### EXTRACTED DATA
*-*-*
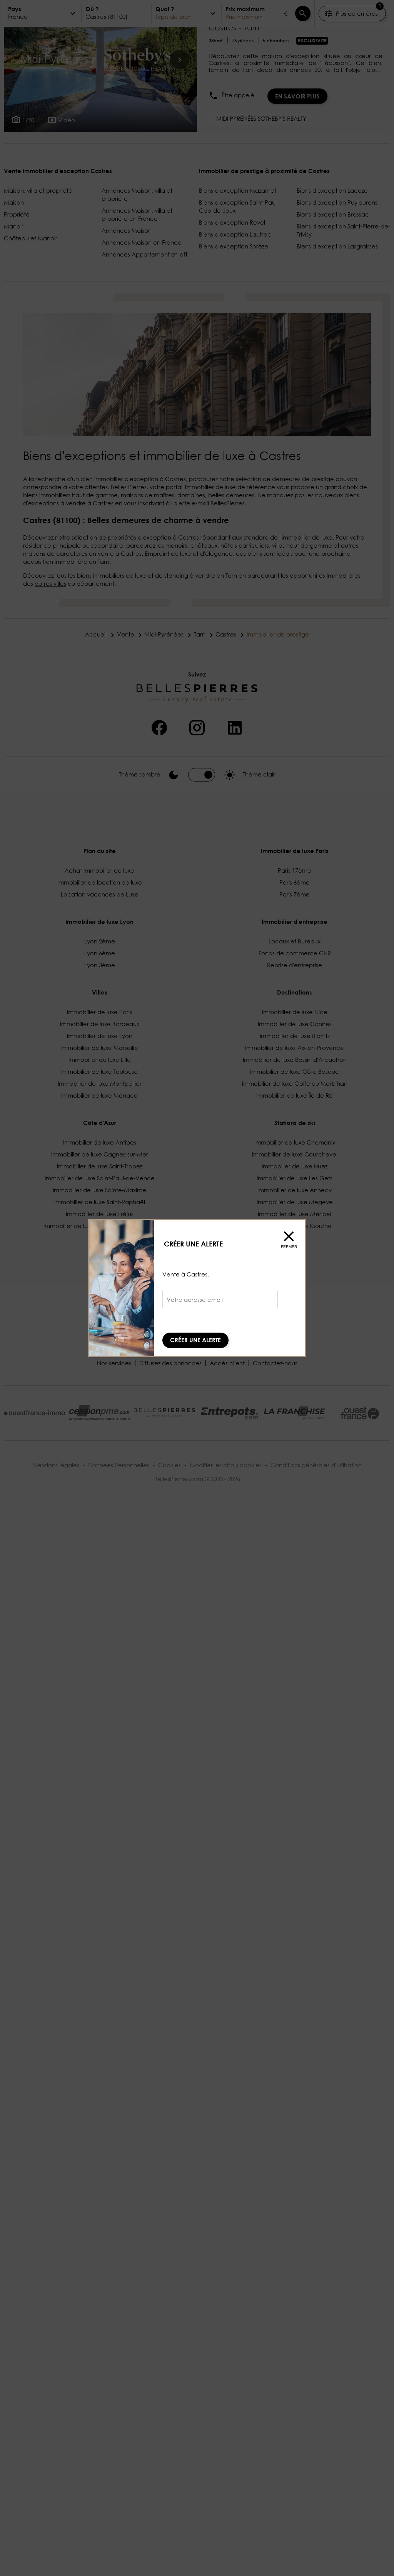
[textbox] (220, 1302)
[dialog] (197, 1288)
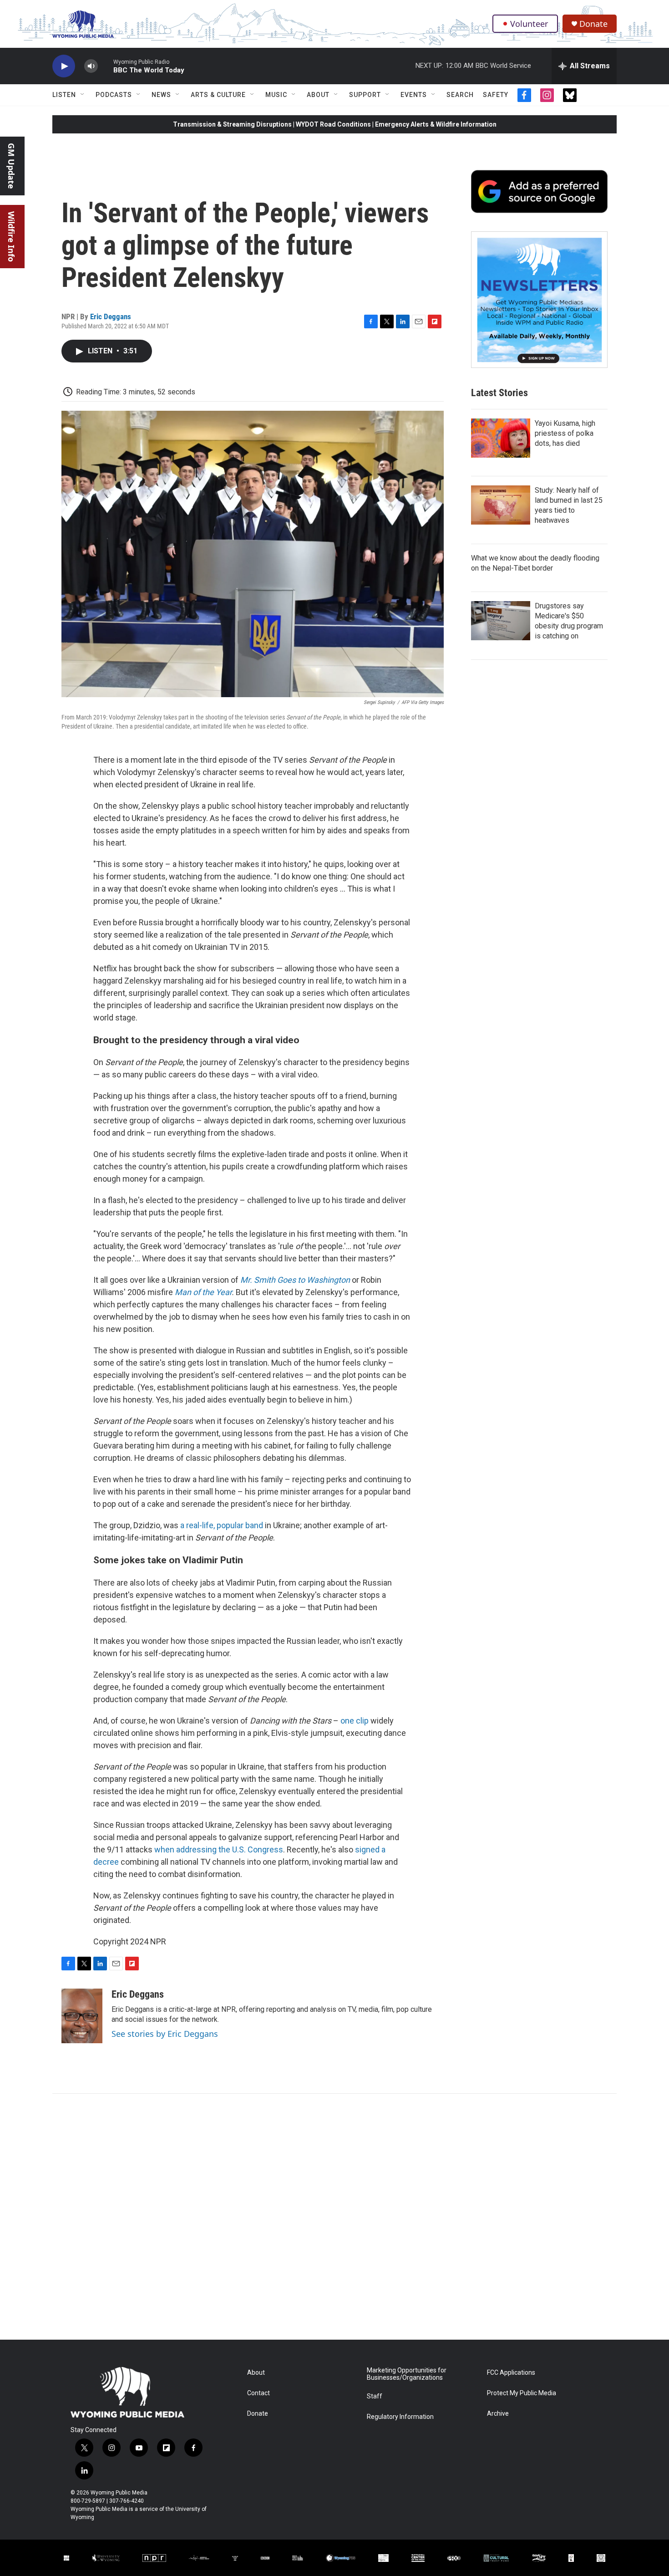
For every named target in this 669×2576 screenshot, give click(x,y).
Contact (258, 2393)
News (161, 94)
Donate (593, 24)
*-*-*
### WORK INSTRUCTION
Leave every image out when you return the material above word for word.

### ANSWER SECTION
[textbox] (220, 1302)
[dialog] (197, 1288)
For every named target in this 669×2576 screenshot, give click(x,y).
Contact (258, 2393)
News (161, 94)
Donate (593, 24)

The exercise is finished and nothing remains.